High-temperature oxidation forms an oxide film on the metal's surface. In the case of iron, the iron oxide generated through high-temperature oxidation is also known as "black rust." It forms a black, strong oxide film, like that on a hot coil or a cast iron pan, making it an essential factor that affects the protection and durability of the steel substrate.
The temperature at which high-temperature oxidation occurs on carbon steel is generally said to be around 570°C (1058°F) or higher, though this varies depending on the composition and usage conditions.
The high-temperature oxidation process generally proceeds in the following steps:
Oxygen molecules are adsorbed onto the metal surface.

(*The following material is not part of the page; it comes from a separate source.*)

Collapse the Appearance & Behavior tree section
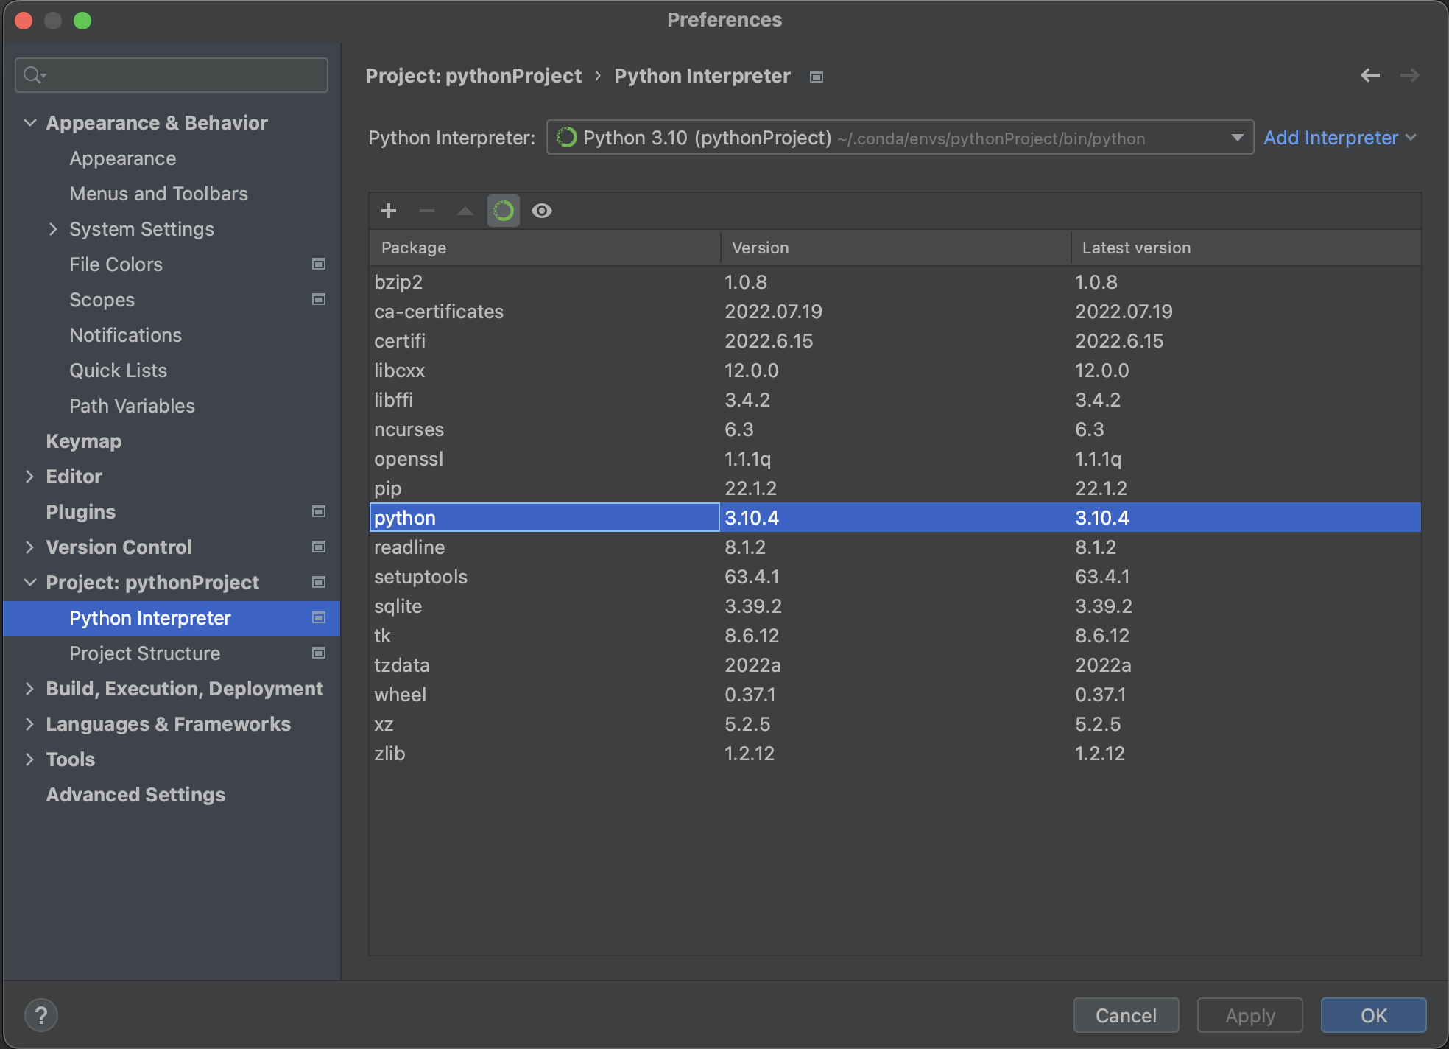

This typically occurs on a reactive metal surface.
The adsorbed oxygen molecules decompose, and the oxygen atoms diffuse onto the metal surface.
The oxygen atoms react with the metal to form an oxide, and this reaction causes the oxide film to form and grow.
The formed oxide film covers the metal surface, blocking any further supply of oxygen to the metal itself.
While the formed oxide film contributes to metal protection and durability, if it becomes too thick, cracks and peeling can occur. Therefore, it is important to appropriately control and manage the surface treatment conditions of high-temperature oxidation to extend the lifespan of metal parts and structures.